In the early 1950s Nelson Rockefeller, whose family ran the New York Museum of Modern Art (MoMA), referred to abstract art as “free enterprise painting”; but what would Mr. Rockefeller have said about the art sold at Sotheby’s? Certainly the works avoid serious examination of the world and our place in it, not even in a cynical or banal way. In some cases the works, like Warhol’s, are nothing more than brazen celebrations of money; empty, meaningless, and without the slightest interest in the human condition. But then, Warhol once said; “If you want to know all about Andy Warhol, just look at the surface of my paintings and films and me, and there I am. There’s nothing behind it.”

In the early 1960s Robert Scull, the taxi cab company tycoon and art collector, purchased 200 One Dollar Bills directly from Warhol. I have no idea what Scull paid for the print, but seeing as how he had purchased an original painting of flowers by Warhol at around the same time for $2,500, it is hard to imagine the purchase price of 200 One Dollar Bills being any higher. In 1973 Scull sold off a portion of his Pop Art collection at a controversial auction that made over $2 million – which at the time was an extraordinary amount of money. It was the event that ushered in the overriding role of big money in art. Scull’s auction was considered so offensive and exploitative by artists that dozens of them set up a picket line outside of the auction house in protest. Warhol’s painting of flowers sold for $135,000.

In 1986 Scull sold Warhol’s 200 One Dollar Bills for $385,000. At the 2009 Sotheby’s action it sold for $43,762,500 - perhaps ten years from now it will sell for $1 billion. Whatever its inflated “market value” turns out to be – it will merely be a reflection of the gross narcissism of those rich enough to own it.

The forces involved in the Sotheby’s auction represent an extremely influential layer in the elite art world, people who must surely believe they are shaping and controlling the future of art; but as any student of history will tell you, the most grandiose plans of the powerful are often times thwarted by material conditions, social pressures, and the acts of the independently minded. I count myself amongst the latter category. I obviously do not believe that “Good business is the best art” or that it is “the price tag, not what it’s attached to, that generates value.” In fact, I do not believe business has anything whatsoever to do with creating art, just as it has nothing to do with one’s prayers or one’s heart when it is bursting with love. Call me a fool, but I have always believed that art serves a very noble purpose in our collective experience.
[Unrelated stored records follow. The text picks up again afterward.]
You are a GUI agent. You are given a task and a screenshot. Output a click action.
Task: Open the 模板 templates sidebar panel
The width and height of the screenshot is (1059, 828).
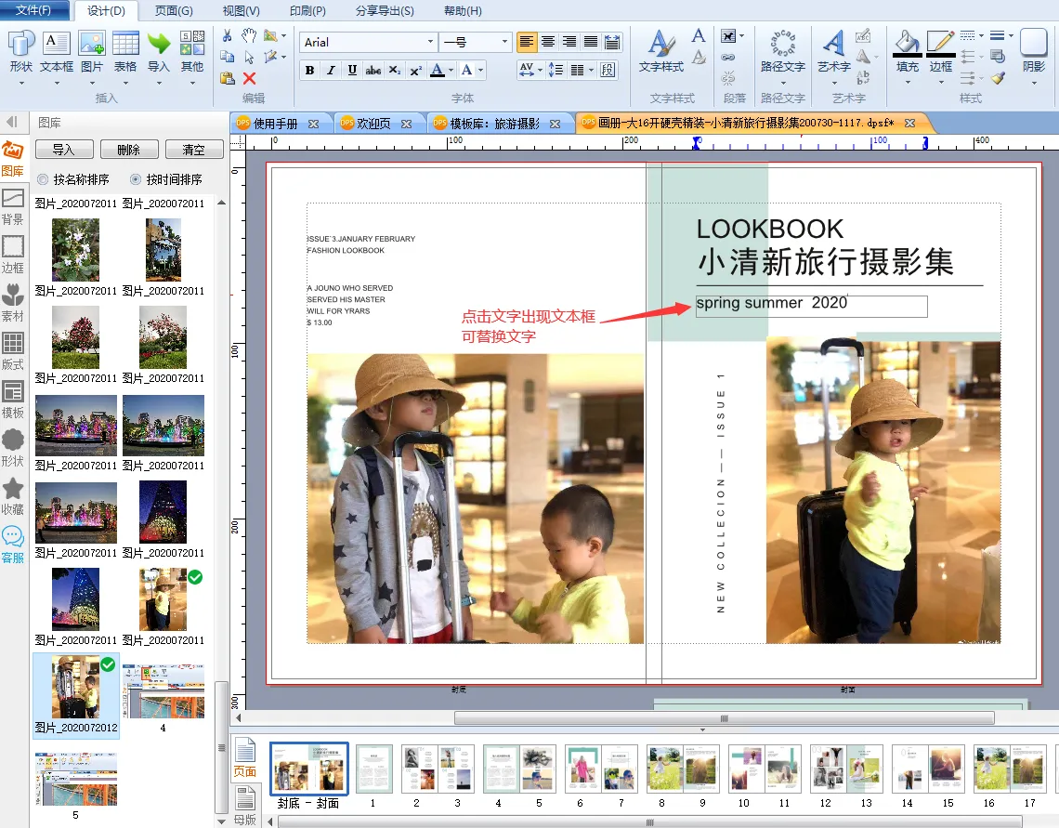tap(13, 399)
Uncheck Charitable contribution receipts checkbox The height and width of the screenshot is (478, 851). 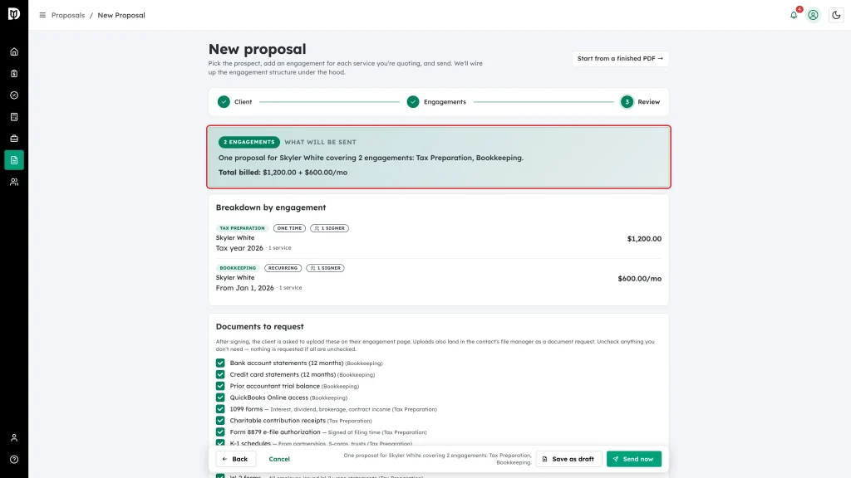coord(220,421)
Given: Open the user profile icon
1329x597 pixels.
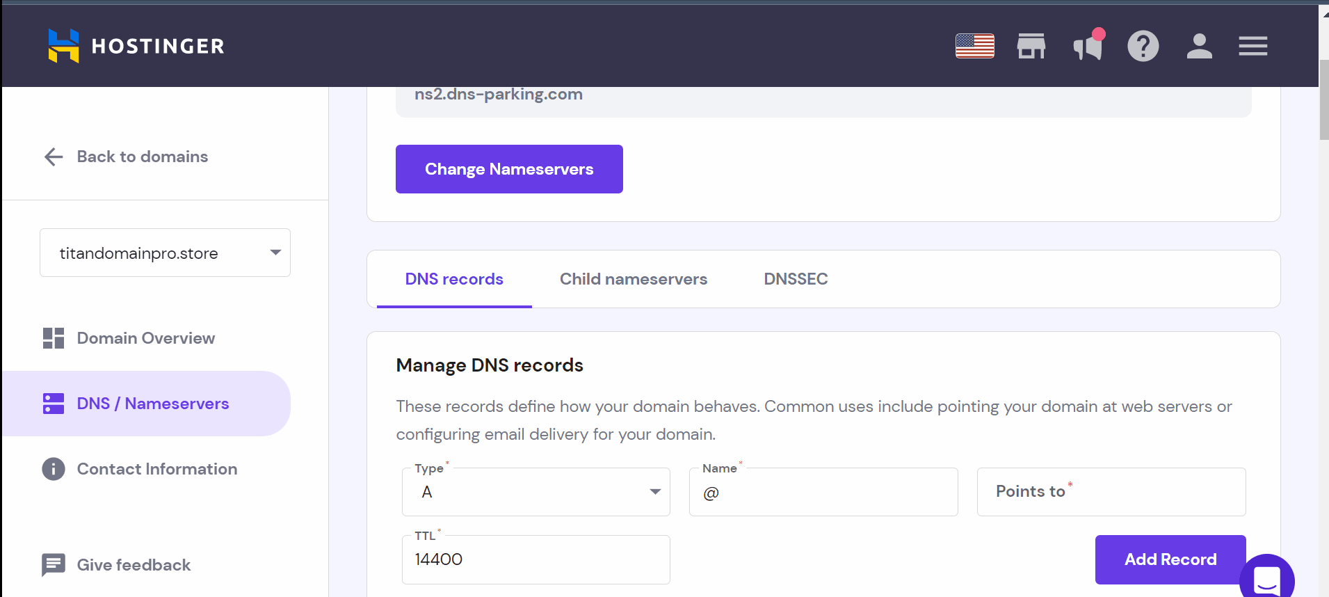Looking at the screenshot, I should coord(1199,47).
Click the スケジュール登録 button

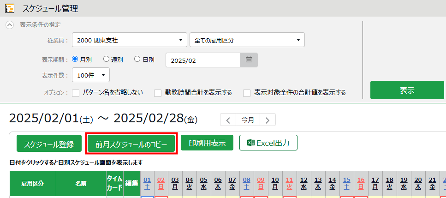click(x=49, y=144)
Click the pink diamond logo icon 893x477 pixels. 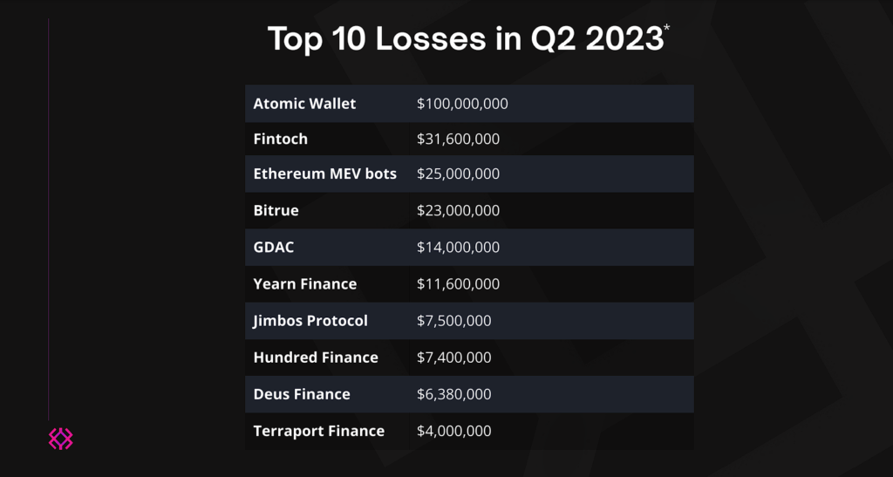60,439
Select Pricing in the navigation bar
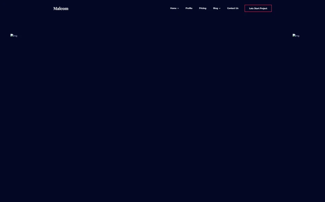The image size is (325, 202). (x=203, y=7)
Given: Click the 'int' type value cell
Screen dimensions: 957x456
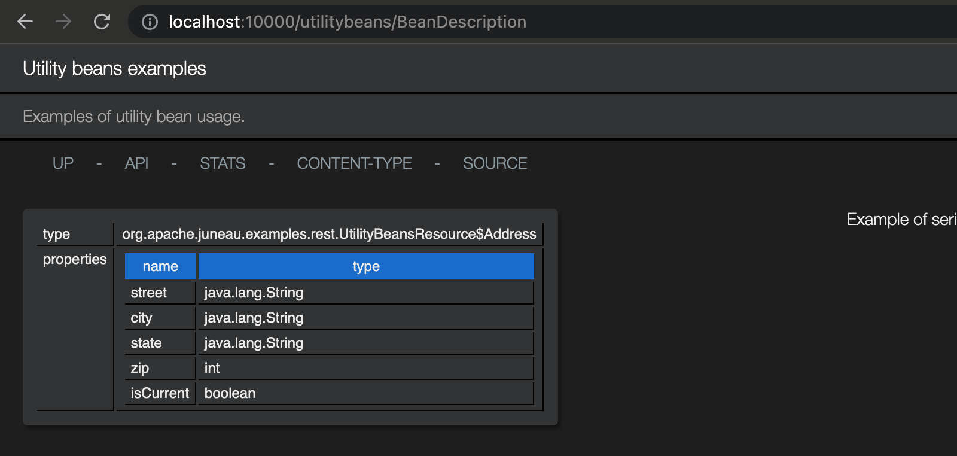Looking at the screenshot, I should [212, 368].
It is one of the highest expressions of human achievement, so great in fact that scholars throughout the centuries have always pointed to the arts and sciences as the truest measure of civilization. If in lieu of art, all we pass on to the future is a superlative business acumen – then we shall be appropriately judged.

Here I am reminded of the words of Joseph Incandela, a professor at the University of California, Santa Barbara. Incandela is a physicist working on producing the so-called “Higgs boson,” a particle that so far has remained unobserved, but could someday help answer a number of elemental questions pertaining to matter in the universe. Needless to say Incandela is a man of lofty thoughts, and unsurprisingly he made an interesting comment about art in a recent CNN interview concerning his research. Believing that art and science are linked by shared goals, Incandela remarked; “Both of them enrich the human existence beyond just the maintaining of health, wealth and welfare. They both have an idealism also associated with them, a timelessness.”